The production team had intended to build a set for the Captain's yacht from the Enterprise. However, the budget for the episode wouldn't stretch to building a new standing set and so the decision was made to use the existing shuttle set. A mistake was made in the changes to the script to accommodate the change, which resulted in Picard saying to Wesley that he was in shuttlebay two while standing in shuttlebay three as indicated by the large "3" seen on the floor on-screen. One of the elements mentioned in "Samaritan Snare" would be further explained in later episodes. The story of Picard's artificial heart was expanded upon in the episode "Tapestry" during the sixth season.

===Pakleds===
Initially, there was no clear idea of what the Pakleds should look like, other than that they should appear as harmless as possible.
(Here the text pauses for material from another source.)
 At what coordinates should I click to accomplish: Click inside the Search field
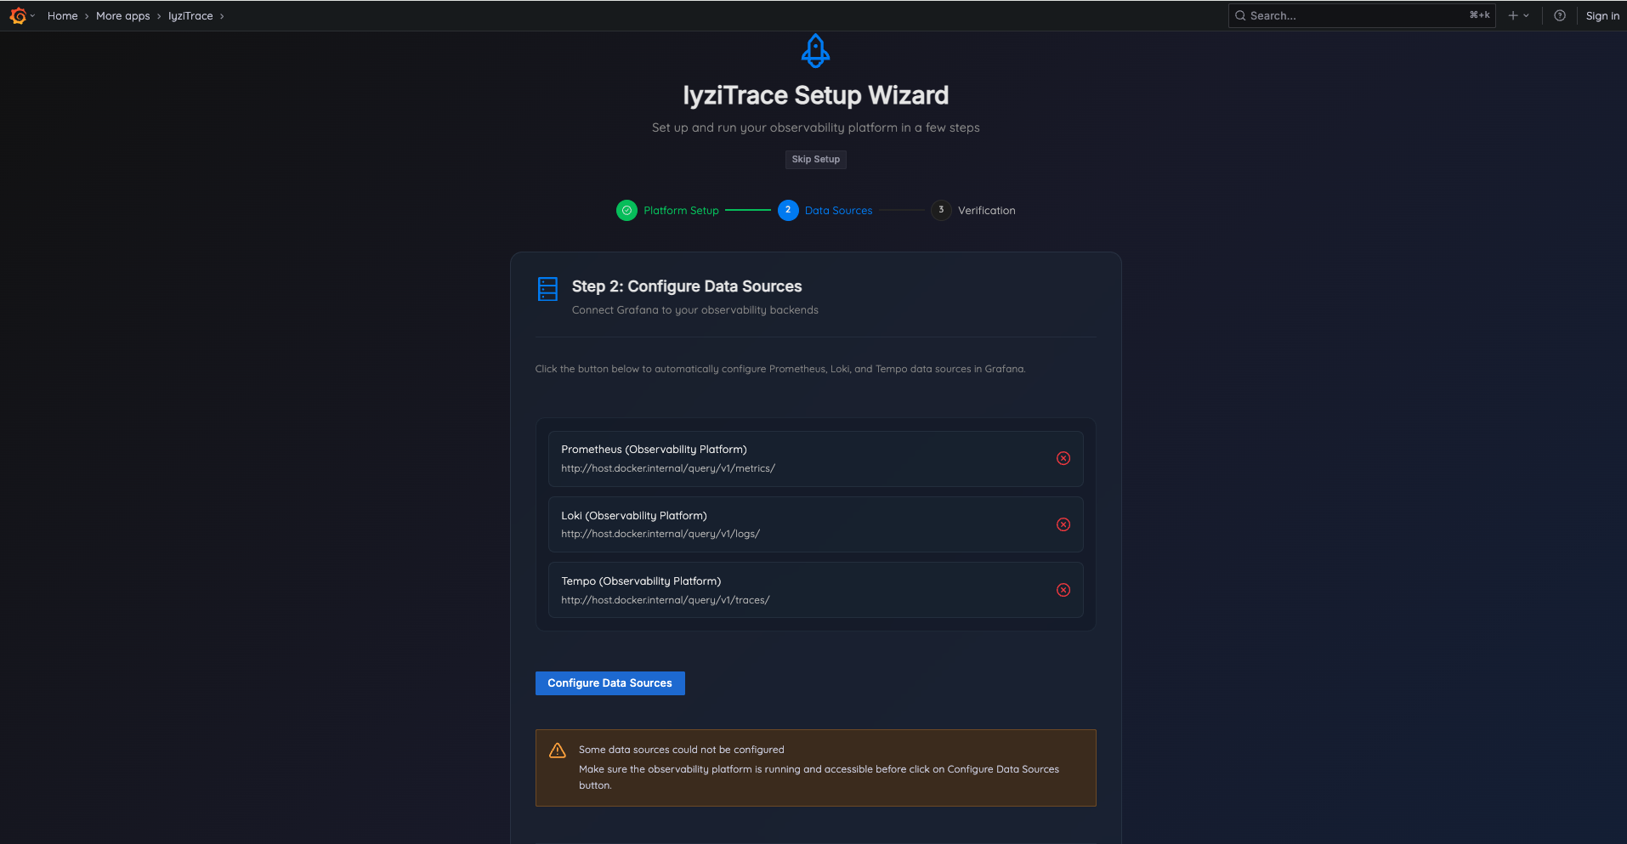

Director Les Landau described the aliens as "ugly and slow", and compared their motivation as "a need for things" which he said was a reflection of modern society.
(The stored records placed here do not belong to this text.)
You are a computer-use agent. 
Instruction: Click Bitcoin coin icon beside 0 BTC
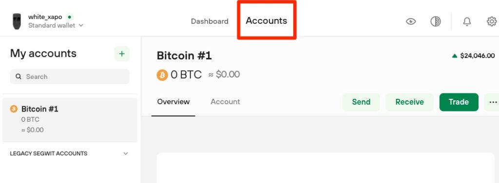click(x=162, y=75)
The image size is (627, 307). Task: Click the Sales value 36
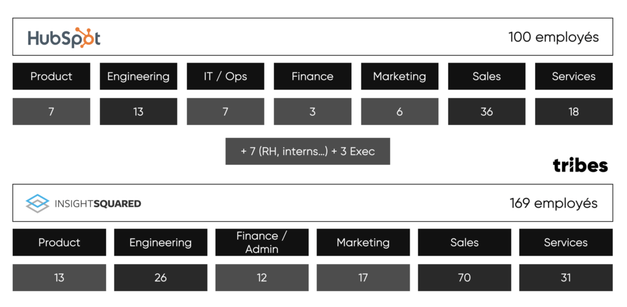tap(487, 112)
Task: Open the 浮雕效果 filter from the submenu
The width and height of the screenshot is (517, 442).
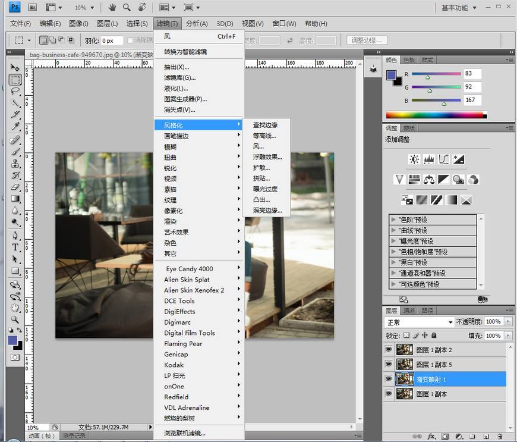Action: coord(267,157)
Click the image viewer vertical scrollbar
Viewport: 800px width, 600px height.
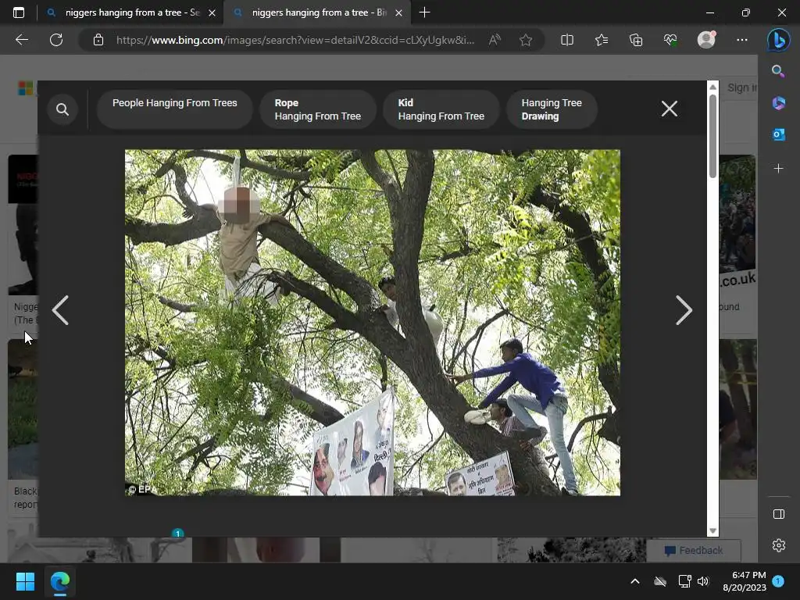click(713, 309)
With that in mind, portly actors were hired in order to give the impression of Tweedledum and Tweedledee from Lewis Carroll's Through the Looking-Glass. Makeup supervisor Michael Westmore then created a prosthetic design for the actors, intending to make them look "whimsical". Appliances were created for their cheeks, foreheads and the tip of the actor's noses. A further addition was the eyebrows, as Westmore wanted them to look permanently sad. The final step in the makeup process was the creation of sets of false upper teeth, which while Westmore suggested was not immediately noticeable upon watching the episode but he felt completed the overall look of the aliens. The design resulted in the aliens being described as Shar Peis by the crew.
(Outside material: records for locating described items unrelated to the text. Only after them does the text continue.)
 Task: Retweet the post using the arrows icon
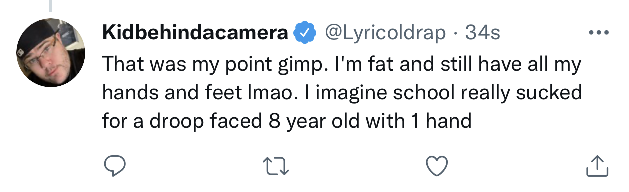tap(275, 166)
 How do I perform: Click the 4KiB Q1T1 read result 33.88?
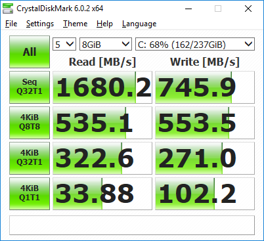coord(102,194)
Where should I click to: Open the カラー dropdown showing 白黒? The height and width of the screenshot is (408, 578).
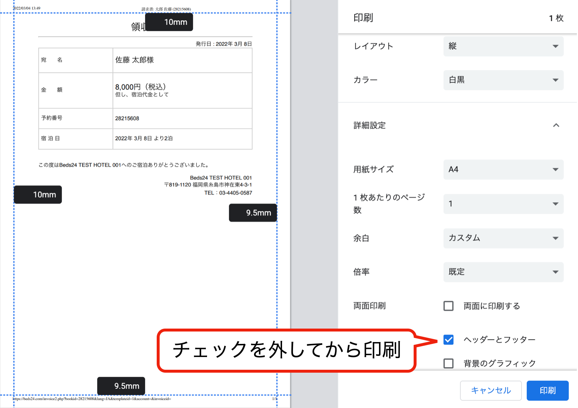(503, 80)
The individual Pakleds in "Samaritan Snare" were named after the surnames of the person who pitched the episode and his best friend. Reginod and Grebnedlog are Doniger and Goldenberg spelled backwards. The Pakleds never featured again in The Next Generation, but were mentioned in "Brothers" as having rescued Lore following the events of "Datalore". Pakleds were seen in crowd scenes in Star Trek: The Next Generation, and in the background of the Deep Space Nine episodes "Rules of Acquisition" and "Playing God". They return as antagonists in the Star Trek: Lower Decks episode "No Small Parts" and later in "Kayshon, His Eyes Open", "The Spy Humongous", and "wej Duj", the last of which reveals them to be pawns of a rogue Klingon officer.

==Home media release==
The first home media release of "Samaritan Snare" is on VHS cassette, appearing on October 12, 1994 in the United States and Canada. The episode was later included on the Star Trek: The Next Generation season two DVD box set, released on May 7, 2002. The most recent release was as part of the season two Blu-ray set on December 4, 2012.

==Reception==
Dennis Bailey and David Bischoff disliked the first five minutes of "Samaritan Snare" so much that they were inspired to pitch their own story for The Next Generation. This eventually became the episode "Tin Man" in the third season. They said that the opening was "hokey", and also felt that several of the plot elements were "stupid" such as sending Picard to a Starbase where there were no doctors qualified to perform his surgery. They also criticised Troi's remark about La Forge being in danger, as she was completely ignored.

The episode has been given as an example of an idiot plot, with Dennis Bailey commenting that "none of the plot could have happened if all of the characters hadn't suddenly became morons that week", ignoring the advice of expert officers and disregarding elementary security procedures.

Mark Jones and Lance Parkin, in their book Beyond the Final Frontier: An Unauthorised Review of Star Trek, said that "Samaritan Snare" was "uneventful". They said that the conversation between Picard and Wesley had potential for later development, but "went nowhere". They said that while Picard's operation created some drama, this element was lost when the Pakleds were on screen.

In 2010, Zack Handlen of The A.V. Club gave the episode a B−.

In 2012, Wired magazine said this was one of the best episodes of Star Trek: The Next Generation.